[TASK STATEMENT] Print out the complete set of records below, exactly as they read.

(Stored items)
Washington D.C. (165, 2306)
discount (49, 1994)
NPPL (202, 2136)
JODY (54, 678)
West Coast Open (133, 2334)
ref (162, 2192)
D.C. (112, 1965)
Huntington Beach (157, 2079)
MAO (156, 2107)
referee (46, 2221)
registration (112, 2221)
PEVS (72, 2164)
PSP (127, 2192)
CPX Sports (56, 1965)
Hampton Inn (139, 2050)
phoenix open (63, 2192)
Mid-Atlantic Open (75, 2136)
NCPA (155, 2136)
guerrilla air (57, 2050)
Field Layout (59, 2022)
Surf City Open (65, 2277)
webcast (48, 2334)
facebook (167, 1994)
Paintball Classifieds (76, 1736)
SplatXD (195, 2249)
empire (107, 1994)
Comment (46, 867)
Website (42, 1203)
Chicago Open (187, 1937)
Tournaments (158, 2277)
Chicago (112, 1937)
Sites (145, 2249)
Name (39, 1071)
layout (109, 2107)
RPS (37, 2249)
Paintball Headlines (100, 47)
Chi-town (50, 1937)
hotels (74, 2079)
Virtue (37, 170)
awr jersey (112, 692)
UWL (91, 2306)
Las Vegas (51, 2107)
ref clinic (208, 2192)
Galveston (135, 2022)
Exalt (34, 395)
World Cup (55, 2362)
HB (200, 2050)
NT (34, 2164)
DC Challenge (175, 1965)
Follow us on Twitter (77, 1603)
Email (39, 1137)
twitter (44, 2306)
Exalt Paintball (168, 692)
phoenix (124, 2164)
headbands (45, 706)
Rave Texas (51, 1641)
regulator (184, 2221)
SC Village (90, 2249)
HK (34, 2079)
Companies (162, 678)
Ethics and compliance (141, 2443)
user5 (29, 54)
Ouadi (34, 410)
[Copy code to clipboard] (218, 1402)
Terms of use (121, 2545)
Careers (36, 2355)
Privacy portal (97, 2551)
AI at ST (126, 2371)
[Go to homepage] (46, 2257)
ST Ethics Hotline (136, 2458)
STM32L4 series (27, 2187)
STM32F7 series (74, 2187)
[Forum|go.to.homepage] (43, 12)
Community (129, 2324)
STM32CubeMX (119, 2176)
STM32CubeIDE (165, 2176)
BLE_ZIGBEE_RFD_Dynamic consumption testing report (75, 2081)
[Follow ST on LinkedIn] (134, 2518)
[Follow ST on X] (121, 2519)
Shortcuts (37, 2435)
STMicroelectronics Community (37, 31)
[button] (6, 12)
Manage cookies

[REPLY TO THE EXERCISE]
Washington D.C. (165, 2306)
discount (49, 1994)
NPPL (202, 2136)
JODY (54, 678)
West Coast Open (133, 2334)
ref (162, 2192)
D.C. (112, 1965)
Huntington Beach (157, 2079)
MAO (156, 2107)
referee (46, 2221)
registration (112, 2221)
PEVS (72, 2164)
PSP (127, 2192)
CPX Sports (56, 1965)
Hampton Inn (139, 2050)
phoenix open (63, 2192)
Mid-Atlantic Open (75, 2136)
NCPA (155, 2136)
guerrilla air (57, 2050)
Field Layout (59, 2022)
Surf City Open (65, 2277)
webcast (48, 2334)
facebook (167, 1994)
Paintball Classifieds (76, 1736)
SplatXD (195, 2249)
empire (107, 1994)
Comment (46, 867)
Website (42, 1203)
Chicago Open (187, 1937)
Tournaments (158, 2277)
Chicago (112, 1937)
Sites (145, 2249)
Name (39, 1071)
layout (109, 2107)
RPS (37, 2249)
Paintball Headlines (100, 47)
Chi-town (50, 1937)
hotels (74, 2079)
Virtue (37, 170)
awr jersey (112, 692)
UWL (91, 2306)
Las Vegas (51, 2107)
ref clinic (208, 2192)
Galveston (135, 2022)
Exalt (34, 395)
World Cup (55, 2362)
HB (200, 2050)
NT (34, 2164)
DC Challenge (175, 1965)
Follow us on Twitter (77, 1603)
Email (39, 1137)
twitter (44, 2306)
Exalt Paintball (168, 692)
phoenix (124, 2164)
headbands (45, 706)
Rave Texas (51, 1641)
regulator (184, 2221)
SC Village (90, 2249)
HK (34, 2079)
Companies (162, 678)
Ethics and compliance (141, 2443)
user5 (29, 54)
Ouadi (34, 410)
[Copy code to clipboard] (218, 1402)
Terms of use (121, 2545)
Careers (36, 2355)
Privacy portal (97, 2551)
AI at ST (126, 2371)
[Go to homepage] (46, 2257)
ST Ethics Hotline (136, 2458)
STM32L4 series (27, 2187)
STM32F7 series (74, 2187)
[Forum|go.to.homepage] (43, 12)
Community (129, 2324)
STM32CubeMX (119, 2176)
STM32CubeIDE (165, 2176)
BLE_ZIGBEE_RFD_Dynamic consumption testing report (75, 2081)
[Follow ST on LinkedIn] (134, 2518)
[Follow ST on X] (121, 2519)
Shortcuts (37, 2435)
STMicroelectronics Community (37, 31)
[button] (6, 12)
Manage cookies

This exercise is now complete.